Son père l’appelle Petite Indienne. Elle a 8 ans et ne sait pas encore qu’elle est métisse, qu’elle a la peau trop foncée et qu’elle est une fille. Métis et fille, une double malédiction dans cette Amérique des années 50. Elle est pourtant particulièrement heureuse, 6è d’une fratrie de 8, guidée par les histoires d’un père à l’imagination débordante et à la sagesse profonde héritée des Cherokee.
Mené à la première personne, ce récit, qui nous conduit de l’enfance à l’âge adulte, brosse le tableau d’une société violente, sans pitié pour les femmes, sans pitié pour les peaux trop foncées, les métis, les Amérindiens, les Noirs. Il déborde pourtant d’amour et de poésie, d’espoir et de lumière. Bien sûr on admire le courage et la force des personnages, de cette enfant si sage qu’elle pourrait avoir 100 ans. Mais ce n’est pas uniquement de ça dont il s’agit. Ce serait bien trop facile, un ènième roman sur le courage des faibles, sur la force des opprimés. Dans ce roman admirablement écrit - j’ai été sensible à la poésie, sans fioriture, sans lieux communs, une langue qui semblait vouloir rendre compte de la poétique des personnages et de leur rapport au monde jusque dans sa construction – c’est d’imagination dont il s’agit : c’est par là, par l’art, que les personnages trouvent leur salut.
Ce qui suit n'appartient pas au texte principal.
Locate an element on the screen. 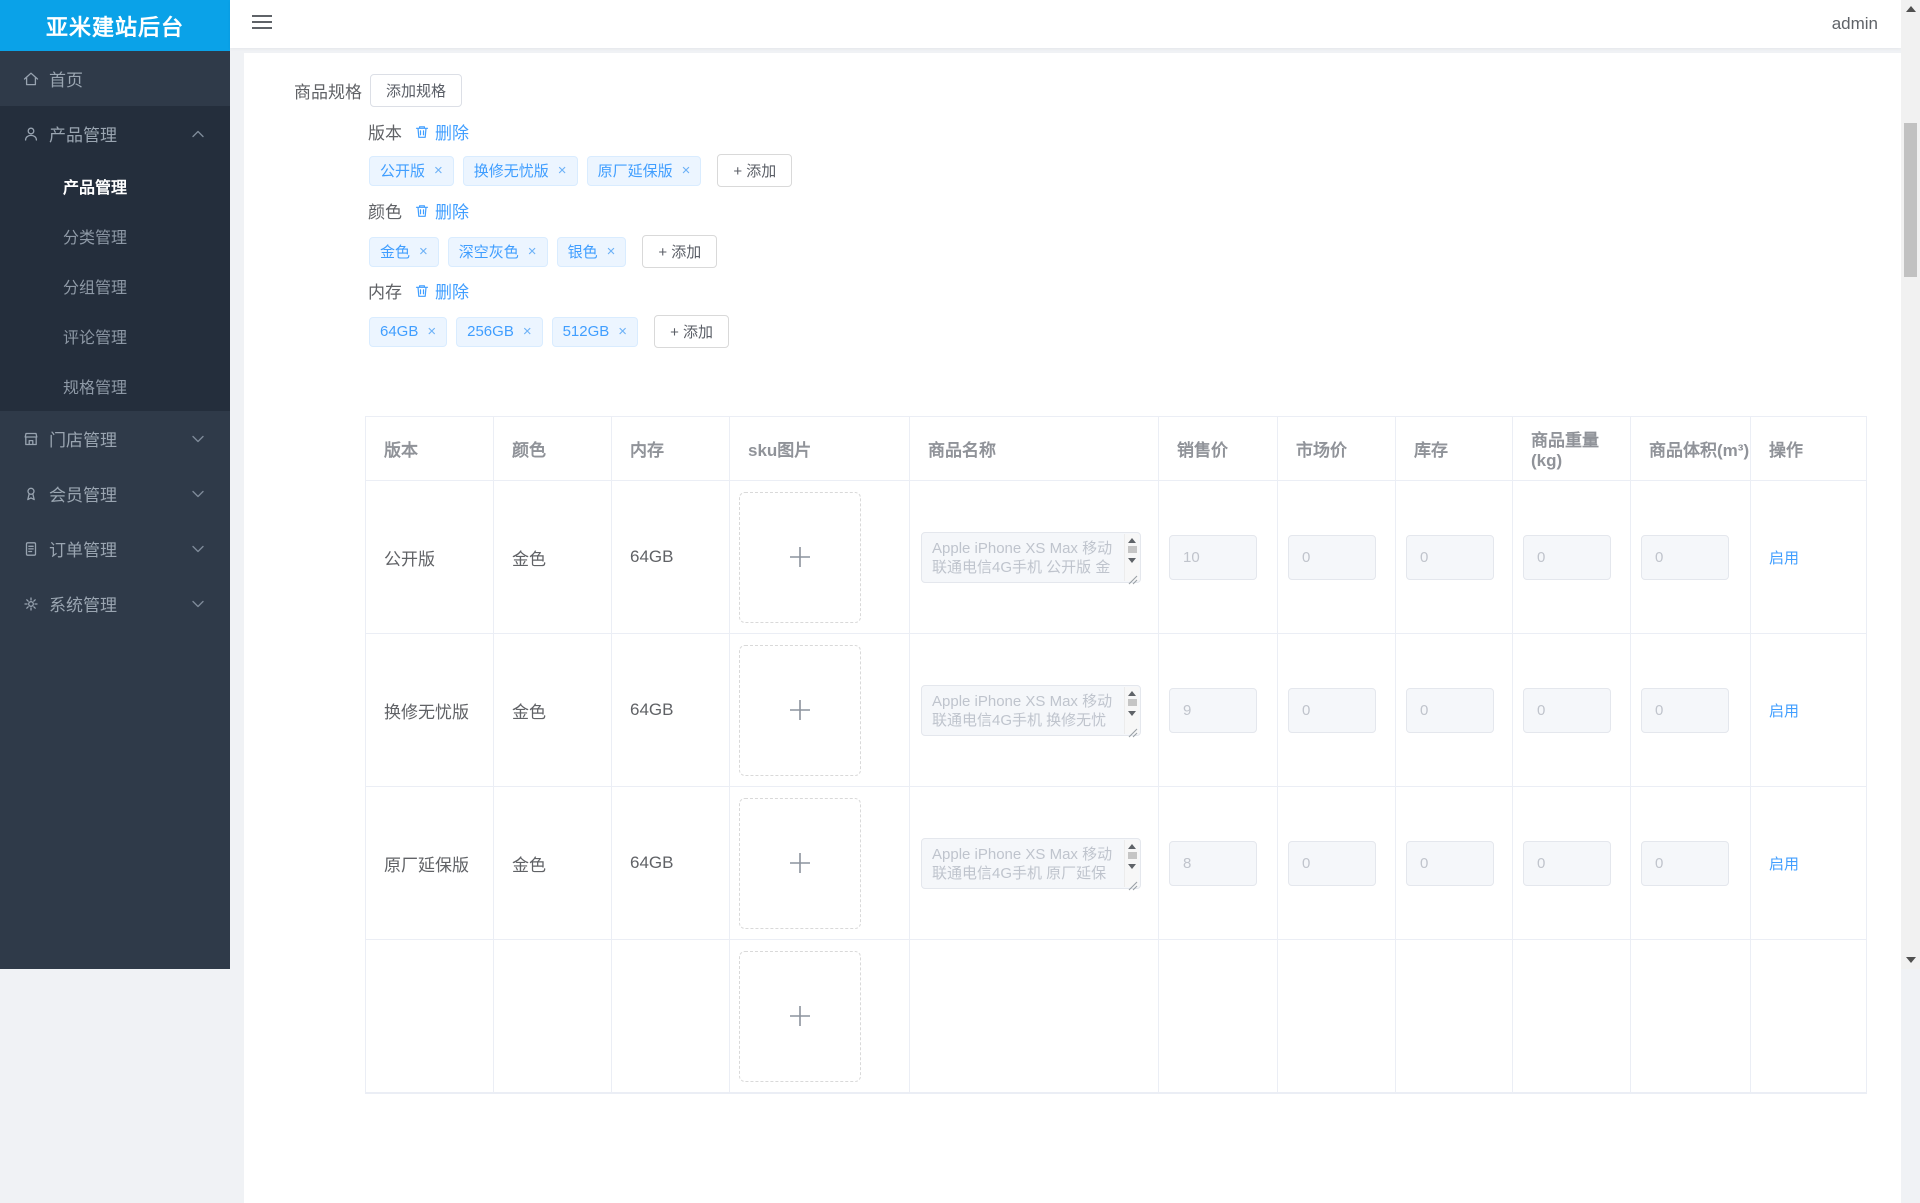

A travers l’art et l’amour.
D’ailleurs, peut-on aimer, aimer véritablement, sans imagination ? Et c’est par le père que les enfants se déploient dans tous leurs talents, le père Cherokee, qui accueille chaque nouvel être dans ce qu’il a d’unique et de singulier et qui cultive chez ses enfants le respect et l’amour de chacun, dans sa différence. Ce père qui apporte à une réponse pleine de mystère et de poésie à chacune de leur question. Ce père au cœur de verre qui abrite un oiseau : il ne faudrait surtout pas le briser.
Si tous les personnages féminins se débattent avec cette malédiction qui les a faites femmes, au milieu d’une société d’hommes violents, violeurs, tous les hommes ne sont pas à l’image de la société. C’est une des grandes réussites de ce roman : les personnages masculins eux aussi sont profonds, construits à partir de leurs fragilités, emplis d'amour et de poésie : les deux petits frères, si doux, le voisin doux-dingue. Et les femmes ne sont pas exemptes de violence. Mais c’est le père, Landon, qui est le cœur du roman. Socle de la famille, père nourricier, père guérisseur, sorcier, chaman, poète, il irradie dans chaque mot, chaque phrase. Il n'est qu'amour pour sa famille, pour la terre, les herbes, les animaux, les étoiles, la vie. Une phrase qui m’est restée, d’une émotion puissante, et qui résume à elle seule qui il était, lorsque Betty doit lui dire un dernier adieu : « C’est dur d’être la fille d’un dieu ».
Un roman puissant, profond et poétique, un chant d’amour à l’art, l’amour et la sagesse des Cherokee, plus forts que tout. Mon coup de cœur de l'été 2023.